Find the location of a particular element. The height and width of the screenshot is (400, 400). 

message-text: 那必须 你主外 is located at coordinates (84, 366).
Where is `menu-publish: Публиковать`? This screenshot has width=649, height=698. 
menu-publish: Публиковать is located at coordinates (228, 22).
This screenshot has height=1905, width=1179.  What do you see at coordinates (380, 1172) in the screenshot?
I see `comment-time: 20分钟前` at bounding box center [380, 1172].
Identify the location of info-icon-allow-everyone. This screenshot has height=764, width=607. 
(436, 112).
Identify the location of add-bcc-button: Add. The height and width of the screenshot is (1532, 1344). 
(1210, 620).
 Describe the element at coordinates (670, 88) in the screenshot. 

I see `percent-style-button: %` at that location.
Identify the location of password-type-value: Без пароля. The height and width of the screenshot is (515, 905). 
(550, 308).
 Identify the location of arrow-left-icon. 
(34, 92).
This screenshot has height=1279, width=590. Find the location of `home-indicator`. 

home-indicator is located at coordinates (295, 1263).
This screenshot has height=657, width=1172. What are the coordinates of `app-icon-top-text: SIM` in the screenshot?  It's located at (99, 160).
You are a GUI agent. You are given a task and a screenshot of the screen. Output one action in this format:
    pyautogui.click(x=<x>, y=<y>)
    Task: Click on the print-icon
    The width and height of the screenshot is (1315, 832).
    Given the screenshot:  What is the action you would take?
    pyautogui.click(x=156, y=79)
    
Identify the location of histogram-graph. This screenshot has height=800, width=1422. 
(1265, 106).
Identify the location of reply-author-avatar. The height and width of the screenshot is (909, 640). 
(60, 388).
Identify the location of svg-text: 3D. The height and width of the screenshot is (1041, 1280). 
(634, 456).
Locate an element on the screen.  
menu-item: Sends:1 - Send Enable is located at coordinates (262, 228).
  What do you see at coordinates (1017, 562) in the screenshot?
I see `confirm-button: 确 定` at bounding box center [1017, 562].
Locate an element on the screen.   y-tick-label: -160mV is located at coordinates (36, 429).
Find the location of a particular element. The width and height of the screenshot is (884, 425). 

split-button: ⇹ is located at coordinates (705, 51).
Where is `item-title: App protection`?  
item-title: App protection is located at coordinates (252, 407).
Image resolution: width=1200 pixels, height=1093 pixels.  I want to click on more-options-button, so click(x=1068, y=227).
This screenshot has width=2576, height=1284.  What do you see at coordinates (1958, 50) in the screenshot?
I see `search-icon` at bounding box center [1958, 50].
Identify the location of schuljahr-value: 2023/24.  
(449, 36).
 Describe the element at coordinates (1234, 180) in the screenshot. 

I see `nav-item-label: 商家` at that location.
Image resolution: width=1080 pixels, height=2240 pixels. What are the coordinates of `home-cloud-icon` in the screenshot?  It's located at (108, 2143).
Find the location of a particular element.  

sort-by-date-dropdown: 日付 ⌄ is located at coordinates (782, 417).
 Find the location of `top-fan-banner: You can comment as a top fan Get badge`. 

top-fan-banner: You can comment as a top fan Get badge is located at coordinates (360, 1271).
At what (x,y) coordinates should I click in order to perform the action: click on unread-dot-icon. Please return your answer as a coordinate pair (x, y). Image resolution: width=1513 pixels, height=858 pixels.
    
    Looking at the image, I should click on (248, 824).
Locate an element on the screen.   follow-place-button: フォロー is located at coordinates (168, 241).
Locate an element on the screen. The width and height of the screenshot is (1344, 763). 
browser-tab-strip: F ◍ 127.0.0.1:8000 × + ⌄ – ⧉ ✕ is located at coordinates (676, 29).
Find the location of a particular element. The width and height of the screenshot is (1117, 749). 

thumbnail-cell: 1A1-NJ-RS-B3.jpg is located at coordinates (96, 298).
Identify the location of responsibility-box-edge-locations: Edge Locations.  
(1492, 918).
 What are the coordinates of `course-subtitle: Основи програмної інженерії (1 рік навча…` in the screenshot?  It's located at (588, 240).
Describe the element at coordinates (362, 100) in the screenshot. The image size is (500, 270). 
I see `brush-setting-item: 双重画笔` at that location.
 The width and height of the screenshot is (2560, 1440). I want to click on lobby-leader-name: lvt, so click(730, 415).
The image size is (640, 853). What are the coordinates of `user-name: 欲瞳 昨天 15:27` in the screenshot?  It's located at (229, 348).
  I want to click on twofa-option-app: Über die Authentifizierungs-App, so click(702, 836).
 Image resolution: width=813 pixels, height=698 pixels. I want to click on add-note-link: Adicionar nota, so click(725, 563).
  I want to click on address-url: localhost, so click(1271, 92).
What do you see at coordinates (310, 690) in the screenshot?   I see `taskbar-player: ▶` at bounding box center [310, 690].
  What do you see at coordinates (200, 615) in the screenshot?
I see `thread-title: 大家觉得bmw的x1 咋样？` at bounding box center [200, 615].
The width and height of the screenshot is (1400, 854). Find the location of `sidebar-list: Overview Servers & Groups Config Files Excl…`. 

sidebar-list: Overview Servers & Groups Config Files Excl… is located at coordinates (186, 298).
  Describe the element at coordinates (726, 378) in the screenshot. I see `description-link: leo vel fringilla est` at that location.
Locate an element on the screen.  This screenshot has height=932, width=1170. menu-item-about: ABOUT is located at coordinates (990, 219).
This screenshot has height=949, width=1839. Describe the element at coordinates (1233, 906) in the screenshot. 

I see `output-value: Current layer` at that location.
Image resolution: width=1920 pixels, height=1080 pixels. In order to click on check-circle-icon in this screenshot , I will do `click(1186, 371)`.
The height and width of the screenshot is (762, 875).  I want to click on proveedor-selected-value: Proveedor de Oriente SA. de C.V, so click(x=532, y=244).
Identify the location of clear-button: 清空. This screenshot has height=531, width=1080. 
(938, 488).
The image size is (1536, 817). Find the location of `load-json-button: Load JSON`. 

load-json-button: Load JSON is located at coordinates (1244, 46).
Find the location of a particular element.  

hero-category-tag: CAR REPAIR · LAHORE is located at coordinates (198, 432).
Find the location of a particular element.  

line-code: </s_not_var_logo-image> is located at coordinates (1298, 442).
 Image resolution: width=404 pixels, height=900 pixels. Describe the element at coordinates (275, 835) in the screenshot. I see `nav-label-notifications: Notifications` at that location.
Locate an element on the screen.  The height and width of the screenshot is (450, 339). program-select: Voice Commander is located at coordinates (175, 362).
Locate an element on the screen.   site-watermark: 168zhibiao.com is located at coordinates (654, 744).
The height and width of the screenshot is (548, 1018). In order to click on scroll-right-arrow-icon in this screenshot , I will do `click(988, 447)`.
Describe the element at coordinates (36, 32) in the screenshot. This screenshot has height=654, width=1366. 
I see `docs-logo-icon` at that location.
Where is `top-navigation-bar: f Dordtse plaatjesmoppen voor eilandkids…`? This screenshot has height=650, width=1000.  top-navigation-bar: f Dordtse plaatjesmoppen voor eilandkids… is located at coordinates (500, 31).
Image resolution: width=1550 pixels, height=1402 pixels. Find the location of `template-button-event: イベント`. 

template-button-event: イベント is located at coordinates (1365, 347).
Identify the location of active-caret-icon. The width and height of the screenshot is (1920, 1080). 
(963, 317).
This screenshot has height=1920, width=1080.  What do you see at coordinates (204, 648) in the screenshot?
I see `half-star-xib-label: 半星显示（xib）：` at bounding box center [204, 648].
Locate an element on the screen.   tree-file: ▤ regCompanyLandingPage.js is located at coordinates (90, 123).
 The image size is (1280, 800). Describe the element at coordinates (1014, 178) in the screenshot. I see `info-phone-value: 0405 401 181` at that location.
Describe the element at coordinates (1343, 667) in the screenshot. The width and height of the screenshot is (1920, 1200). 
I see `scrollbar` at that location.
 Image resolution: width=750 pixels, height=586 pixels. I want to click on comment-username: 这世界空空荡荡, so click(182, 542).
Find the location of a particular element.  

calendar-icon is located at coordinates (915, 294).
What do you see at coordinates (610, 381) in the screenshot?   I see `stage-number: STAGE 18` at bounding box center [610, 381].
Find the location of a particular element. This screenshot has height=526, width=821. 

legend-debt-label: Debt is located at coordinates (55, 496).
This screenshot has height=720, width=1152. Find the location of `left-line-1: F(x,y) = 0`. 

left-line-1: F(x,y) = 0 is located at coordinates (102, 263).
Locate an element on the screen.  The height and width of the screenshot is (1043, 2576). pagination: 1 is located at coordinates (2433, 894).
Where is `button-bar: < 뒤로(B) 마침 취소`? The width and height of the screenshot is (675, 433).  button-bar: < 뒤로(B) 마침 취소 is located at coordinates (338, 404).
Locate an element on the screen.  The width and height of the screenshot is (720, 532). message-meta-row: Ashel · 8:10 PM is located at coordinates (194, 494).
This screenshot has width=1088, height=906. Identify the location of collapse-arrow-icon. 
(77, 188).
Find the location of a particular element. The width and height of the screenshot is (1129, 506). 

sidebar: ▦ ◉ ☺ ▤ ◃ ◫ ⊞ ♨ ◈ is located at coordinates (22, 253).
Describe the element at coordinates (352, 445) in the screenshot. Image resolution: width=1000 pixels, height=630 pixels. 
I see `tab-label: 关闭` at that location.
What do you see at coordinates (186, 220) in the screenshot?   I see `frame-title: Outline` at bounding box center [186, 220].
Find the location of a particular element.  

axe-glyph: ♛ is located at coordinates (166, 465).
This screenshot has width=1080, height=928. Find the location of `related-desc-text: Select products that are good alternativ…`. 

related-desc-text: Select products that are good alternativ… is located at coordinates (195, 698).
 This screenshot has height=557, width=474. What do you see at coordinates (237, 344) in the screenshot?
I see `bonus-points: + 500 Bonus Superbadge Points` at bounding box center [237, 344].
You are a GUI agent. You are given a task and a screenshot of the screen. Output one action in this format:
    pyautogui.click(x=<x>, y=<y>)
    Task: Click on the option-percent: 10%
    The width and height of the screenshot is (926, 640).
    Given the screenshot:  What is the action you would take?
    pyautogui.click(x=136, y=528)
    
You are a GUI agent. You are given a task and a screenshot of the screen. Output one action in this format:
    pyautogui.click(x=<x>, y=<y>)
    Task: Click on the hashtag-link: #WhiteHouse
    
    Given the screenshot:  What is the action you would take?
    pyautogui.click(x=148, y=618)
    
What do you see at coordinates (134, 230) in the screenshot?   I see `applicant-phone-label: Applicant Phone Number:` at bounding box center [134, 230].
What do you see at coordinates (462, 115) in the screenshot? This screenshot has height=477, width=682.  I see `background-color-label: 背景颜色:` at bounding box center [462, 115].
=-=-=
In the material above, from the line containing "coordinates (2433, 894)." to the line containing "center [237, 344].", replace "particular element" with "specific element" and reproduce only those lines, leaving everything else unchanged.

Locate an element on the screen.  The height and width of the screenshot is (1043, 2576). pagination: 1 is located at coordinates (2433, 894).
Where is `button-bar: < 뒤로(B) 마침 취소`? The width and height of the screenshot is (675, 433).  button-bar: < 뒤로(B) 마침 취소 is located at coordinates (338, 404).
Locate an element on the screen.  The width and height of the screenshot is (720, 532). message-meta-row: Ashel · 8:10 PM is located at coordinates (194, 494).
This screenshot has width=1088, height=906. Identify the location of collapse-arrow-icon. 
(77, 188).
Find the location of a specific element. The width and height of the screenshot is (1129, 506). 

sidebar: ▦ ◉ ☺ ▤ ◃ ◫ ⊞ ♨ ◈ is located at coordinates (22, 253).
Describe the element at coordinates (352, 445) in the screenshot. Image resolution: width=1000 pixels, height=630 pixels. 
I see `tab-label: 关闭` at that location.
What do you see at coordinates (186, 220) in the screenshot?   I see `frame-title: Outline` at bounding box center [186, 220].
Find the location of a specific element.  

axe-glyph: ♛ is located at coordinates (166, 465).
This screenshot has width=1080, height=928. Find the location of `related-desc-text: Select products that are good alternativ…`. 

related-desc-text: Select products that are good alternativ… is located at coordinates (195, 698).
 This screenshot has height=557, width=474. What do you see at coordinates (237, 344) in the screenshot?
I see `bonus-points: + 500 Bonus Superbadge Points` at bounding box center [237, 344].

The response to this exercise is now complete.